MKK

The mitogen-activated protein kinase kinase (MKK) signaling pathways are a group of related protein kinase signaling cascades that are widely expressed in eukaryotes including fungi, plants, and animals [67,68,69,70,71]. For epistemological reasons, MKK signaling pathways have been organized into modules, each of which contains a three-tiered kinase cascade comprising a mitogen-activated protein kinase kinase kinase (MAPKKK, MEKK, or MKKK), a mitogen-activated protein kinase kinase (MAPKK, MEK, or MKK), and a mitogen-activated protein kinase (MAPK). In response to extracellular stimuli such as growth factors or cytokines, ligand:receptor binding initiates activation of MKKK that phosphorylates MKK, which in turn phosphorylates MAPK. Phosphorylated/activated MAPK then phosphorylates effector molecules that may act at the transcriptional, post-transcriptional, or post-translational levels. The most extensively studied vertebrate MAPKs to date are the extracellular signal-regulated kinases (ERK 1 and 2) that are activated by MEK1 and 2; the p38 MAPK that are activated by MKK 3 and 6; and the jun kinases (JNK) that are activated by MKK4 and 7. More recently, ERK5, a target of MEK5, has emerged as a focus of interest.

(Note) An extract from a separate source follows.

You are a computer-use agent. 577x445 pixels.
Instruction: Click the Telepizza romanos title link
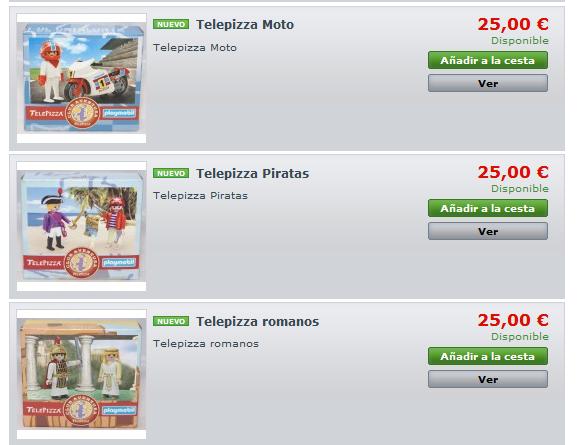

Numerous in vitro studies have linked MKK signaling to both the transcriptional and the post-translational regulation of vital cellular processes, including cell differentiation, proliferation, motility, and survival. By contrast, only a handful of studies have attempted to address the functions of these signaling pathways in vivo, and fewer yet have considered the complex biology that may arise as a consequence of cross-talk between these pathways within a cell, tissue, organ, or whole organism.